The main areas of contention are two concessions sought by the school district:

1. Payment of employee benefits should be based on the number of hours worked (currently the District pays $978 every month toward the cost of health benefits for bus drivers who are on-the-job as little as 4-5 hours per day and the District wants part-time employees to start paying a portion of their benefit costs); and

2. The District reserves the right to subcontract for support services when doing so would free up money needed in the classrooms.

The union’s final offer to the school district includes the following key provisions:

  • No subcontracting of support service positions regardless of potential savings for the District and regardless of any financial benefit that would result for the students and classrooms.
  • The District shall continue paying all costs for health care benefits (approx. $12,000 per year, per employee) for all employees and their families–full-time and part-time.
  • The District is to continue paying full benefit costs for both spouses in a family who both work for the District ($24,000 per year), even though the cost for one employee could be saved by listing him or her as a family member.
  • If one spouse agrees to “participate in the Opt Out Program,” the District will be required to pay $5,000 per year to that spouse’s Section 125 “cafeteria” account.
  • Compensation for teachers shall increase by 1% for 2012-13, in addition to the “step” pay increases, longevity increases and special duty pay for which teachers may currently qualify.

Material
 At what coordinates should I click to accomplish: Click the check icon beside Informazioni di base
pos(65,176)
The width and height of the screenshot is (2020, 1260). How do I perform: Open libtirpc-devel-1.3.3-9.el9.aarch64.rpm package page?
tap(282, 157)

Written tasks
1. In the contract dispute passage, how much does the District currently pay each month toward health benefits for bus drivers?
2. Duplicate the contract dispute passage from "The main areas" up to and including "students and classrooms.".
Rely on the contract dispute passage alone.

Task answers
1. $978 every month.

2.
The main areas of contention are two concessions sought by the school district:

1. Payment of employee benefits should be based on the number of hours worked (currently the District pays $978 every month toward the cost of health benefits for bus drivers who are on-the-job as little as 4-5 hours per day and the District wants part-time employees to start paying a portion of their benefit costs); and

2. The District reserves the right to subcontract for support services when doing so would free up money needed in the classrooms.

The union’s final offer to the school district includes the following key provisions:

  • No subcontracting of support service positions regardless of potential savings for the District and regardless of any financial benefit that would result for the students and classrooms.